17 And may the light of the Lord our God shine upon us. Correct the works of our hands, correct the works of our hands!
Moses emphasizes that everything, heaven and earth, was created by God, who is Alpha and Omega, the Beginning and the End.
- Human life is fleeting, the prophet in verse 4 begs the Creator to guide the human soul through life so that at the end of life a person is not humiliated, rejected, given over to the power of Satan. Only the body of Christians returns to dust, and the soul of the righteous goes to the Creator, to Heaven, from where it came by the will of the Almighty.
- Verses 5-6 describe how short life on earth is, for the Lord a thousand years are like one day, and the life of people is like a flower that blooms in the morning and withers by night. A person who cares more about earthly goods should think about these words.
All is vanity of vanities, wrote King Solomon, if there is no God in it.
Earthly life flies by instantly, people fuss around material wealth, forgetting about love for the Creator and neighbor, for this is the only road leading to eternity. Earthly life and stay in eternity are synonyms, one is a continuation of the other .
There is no righteous person without sin on earth, the Lord is a strict Judge, He punishes us in anger, sometimes He becomes furious at human iniquities, but all this is for the good of people. Being in the wrath of the Lord, a person begins to repent, confess, renouncing a sinful life. The face of the Creator is revealed to the sinner in all its grandeur and light when purity of soul and heart comes.
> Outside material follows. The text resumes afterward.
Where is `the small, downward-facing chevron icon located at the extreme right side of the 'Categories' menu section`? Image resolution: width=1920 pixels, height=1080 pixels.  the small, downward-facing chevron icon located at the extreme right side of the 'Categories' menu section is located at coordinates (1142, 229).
- Verses 9-11 again emphasize the shortness of life. What are 70 - 80 years compared to eternity, if the main part of them consists of sorrows, illnesses, vanity and futile suffering.
Good is the man who, in the power of the wrath of the Lord, discerns the hand of salvation. The Creator led the Jewish people through the desert for 40 years, punishing them for grumbling and sins, although this road can be covered in 2 weeks.
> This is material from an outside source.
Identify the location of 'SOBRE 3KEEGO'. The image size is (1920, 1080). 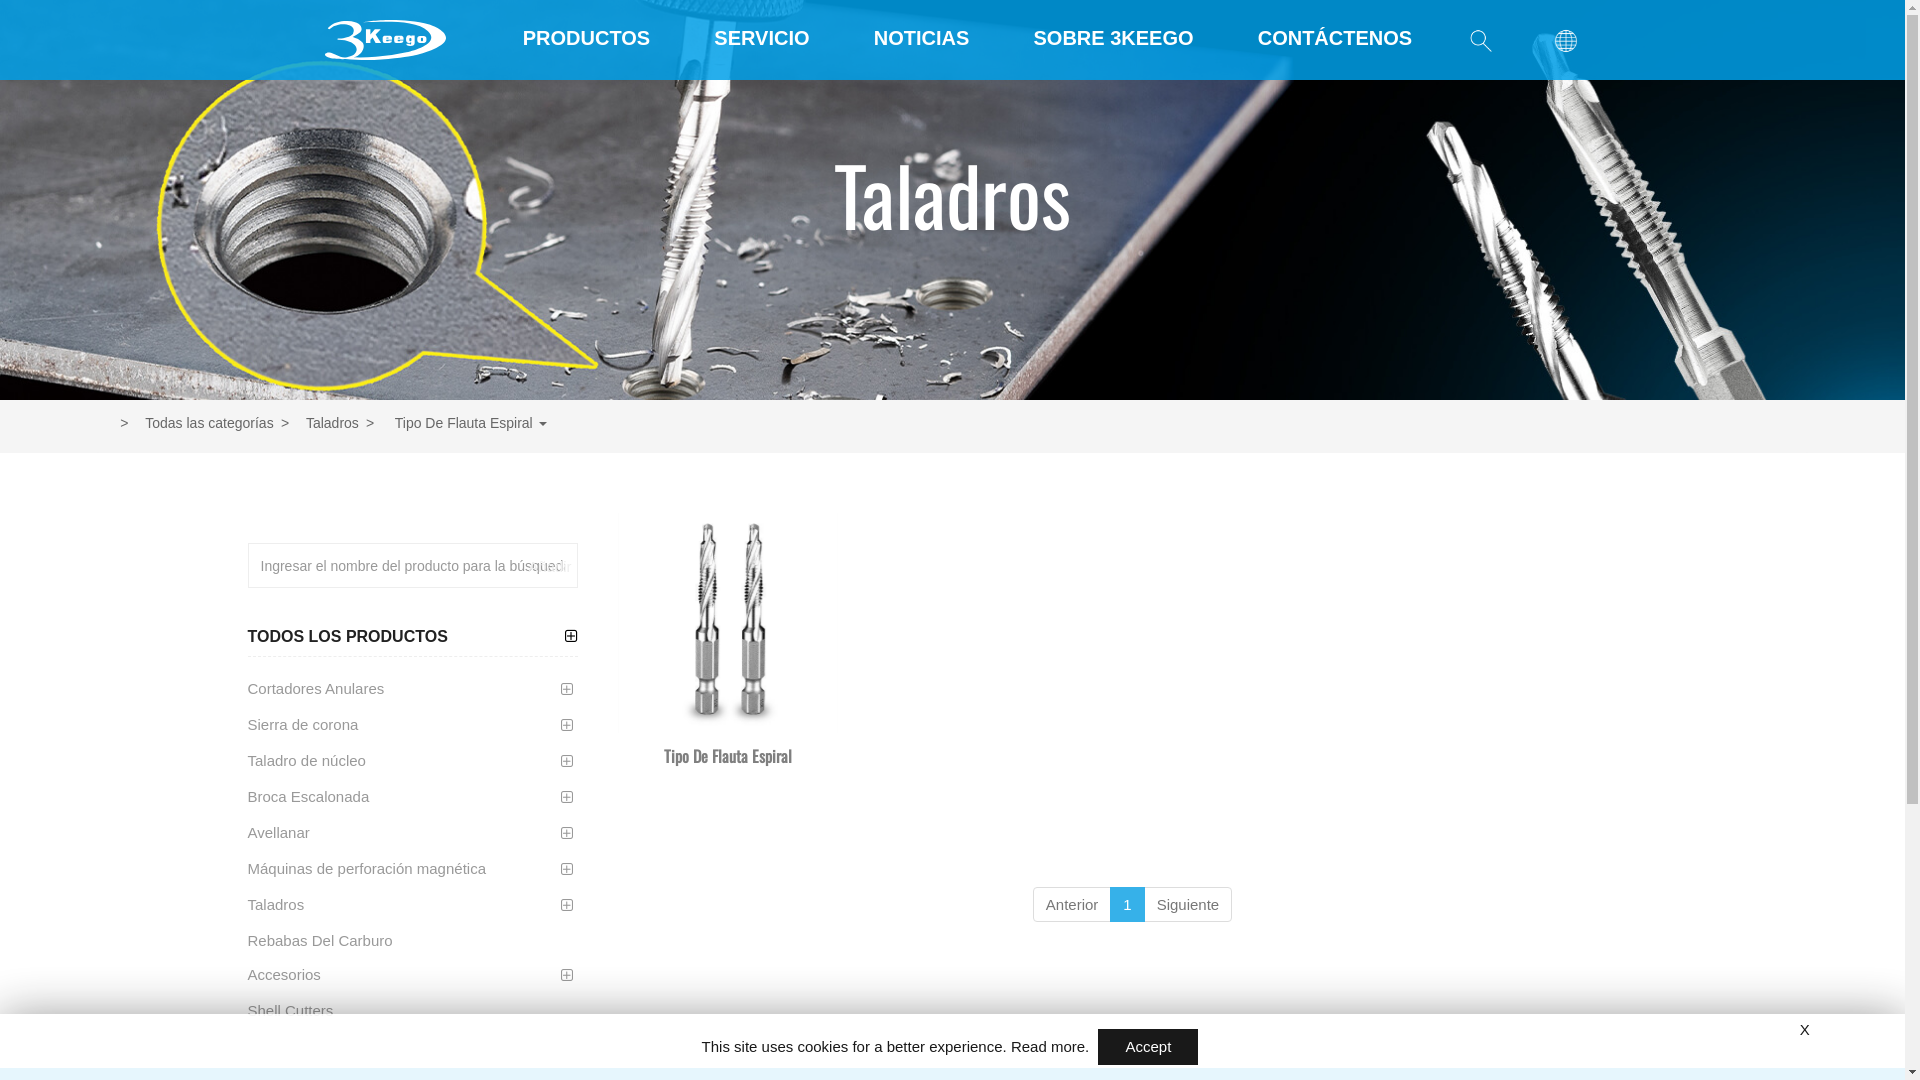
(1112, 38).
So in the life of Christians, some quickly come to the grace of the Creator, living according to His Laws, while others walk around it for years, remaining in sin.
Psalm 89 in Orthodoxy is usually read during funerals
- In the second part of Psalm 89, Moses turns to God in a prayer to return His mercy, to return joy, to give joy to the people after a difficult journey through the desert.
The Prophet Moses does not ask the Lord to no longer punish the Jews; on the contrary, he begs to continue to instruct his sons, to correct the works of human hands, so that the glory of the Lord will shine over the whole world.